Bridj-It 2.0 (a.k.a. GALE, BIRD CAGE and BRIDG-IT)
Theory
The game board consists of a pattern of red dots overlaid with a pattern of green dots. Each player takes turns connecting any adjacent pair of dots, either horizontally or vertically.
The human player plays from left to right on the green dots, while the computer plays from top to bottom on the red dots. The player who first makes a continuous line from one side of the board to the other is the winner.
The work done by Prof. Claude Shannon with 'BIRD CAGE', which used an electrical circuit of small light bulbs, and switches to open-circuit or short-circuit each bulb, with the machine's move being determined by observing which bulb was the brightest, suggests that electrical circuit analysis could be used to determine the computer's moves.
Therefore, the game board can be represented as a network of identical-value resistors, instead of light bulbs, with a voltage source applied across it.
The human plays by open-circuiting a resistor. The computer plays by short-circuiting a resistor. The game is won when the network is completely open-circuited or completely short-circuited.

→ Task set:
(1) List every alternative name the Bridj-It text gives for the game.
(2) Answer these from the Bridj-It text, one line each:
(a) On which color of dots does the human play, and in what direction?
(b) In the resistor network, what does the computer do to a resistor when it plays?
(c) In Shannon's 'BIRD CAGE', how was the machine's move determined?
(3) Continue the Bridj-It text from its last sentence.

→ Information supplied:
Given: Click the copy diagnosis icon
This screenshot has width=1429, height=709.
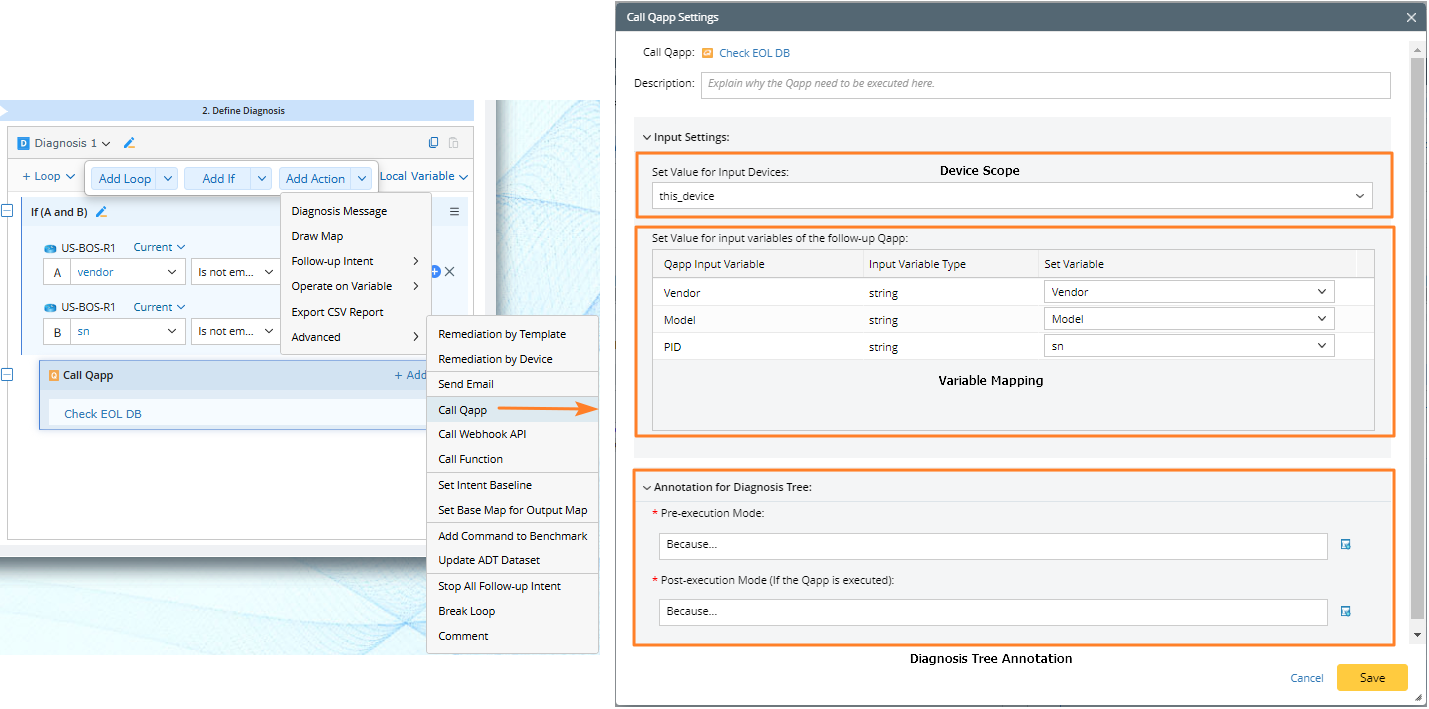Looking at the screenshot, I should click(x=433, y=143).
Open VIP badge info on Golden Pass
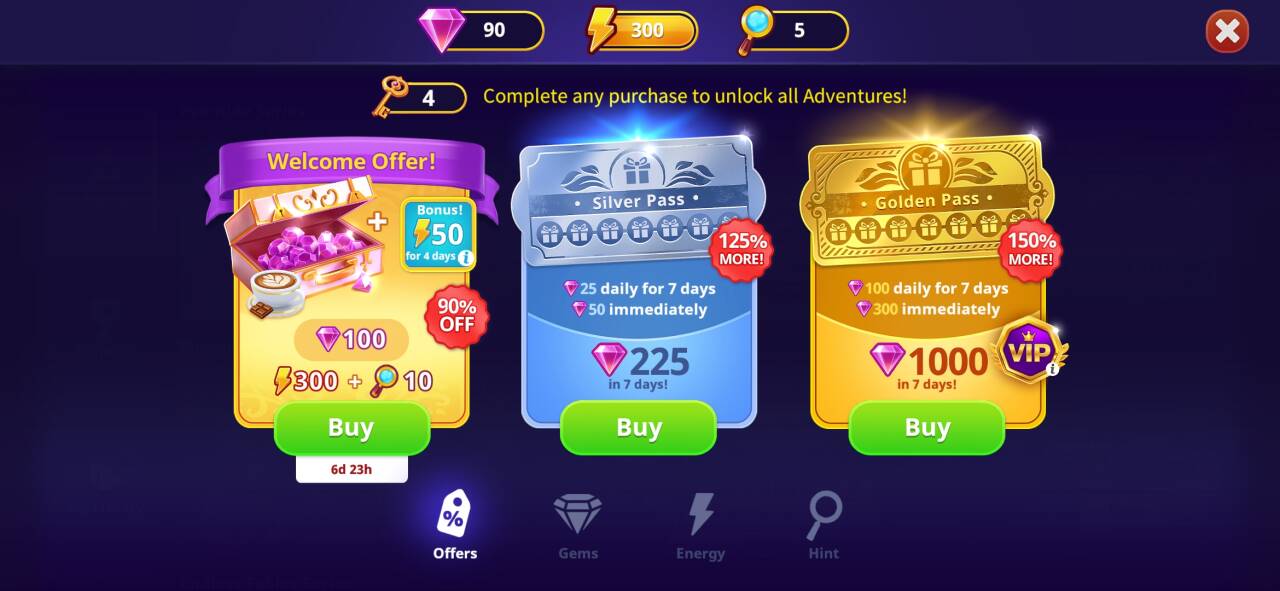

→ Numbered responses:
(1) GALE, BIRD CAGE, BRIDG-IT

(2)
(a) Green dots, from left to right.
(b) It short-circuits the resistor.
(c) By observing which bulb was the brightest.

(3)
The computer's move can be determined by using network analysis to calculate which resistor has the highest voltage across it (or the highest current flowing through it).
To do this, we need to calculate the currents flowing through each resistor.
Kirchoff's Voltage Law states that the sum of the voltages around a closed loop is zero.
Ohms Law states that V = IR, therefore the voltage across R1 is (I0 - I1) x R1, where I0 is the current flowing around loop 0, and I1 is the current flowing around loop 1.
The sum of the voltages around loop 0, then, is (I0-I1)R1+(I0-I2)R2+(I0-I3)R3+(I0-I4)R4 - V = 0
This can be rewritten as:
I0(R1+R2+R3+R4) - I1R1 - I2R2 - I3R3 - I4R4 = V
For loop 2, we get: I1(R1+R5+R8) - I0R1 - I2R5 - I5R8 = 0. Doing this for each loop in the network gives us a set of simultaneous linear equations which can be expressed in matrix form as: [R]*[I]=[V], or:
| (R1+R2+R3+R4) | -R1 | -R2 | -R3 | -R4 | 0 | 0 | 0 | 0 | 0 | 0 | 0 | 0 | I0 | V | ||||||||
| -R1 | (R1+R5+R8) | -R5 | 0 | 0 | -R8 | 0 | 0 | 0 | 0 | 0 | 0 | 0 | I1 | 0 | ||||||||
| -R2 | -R5 | (R2+R5+R6+R9) | -R6 | 0 | 0 | -R9 | 0 | 0 | 0 | 0 | 0 | 0 | I2 | 0 | ||||||||
| -R3 | 0 | -R6 | (R3+R6+R7+R10) | -R7 | 0 | 0 | -R10 | 0 | 0 | 0 | 0 | 0 | * | I3 | = | 0 | ||||||
| . . . |
. . . |
. . . |
||||||||||||||||||||
| 0 | 0 | 0 | 0 | 0 | 0 | 0 | 0 | -R18 | 0 | 0 | -R21 | (R18+R21+R25) | I12 | 0 |
Now we can use matrix algebra to solve the equations and obtain the currents I0 through I12.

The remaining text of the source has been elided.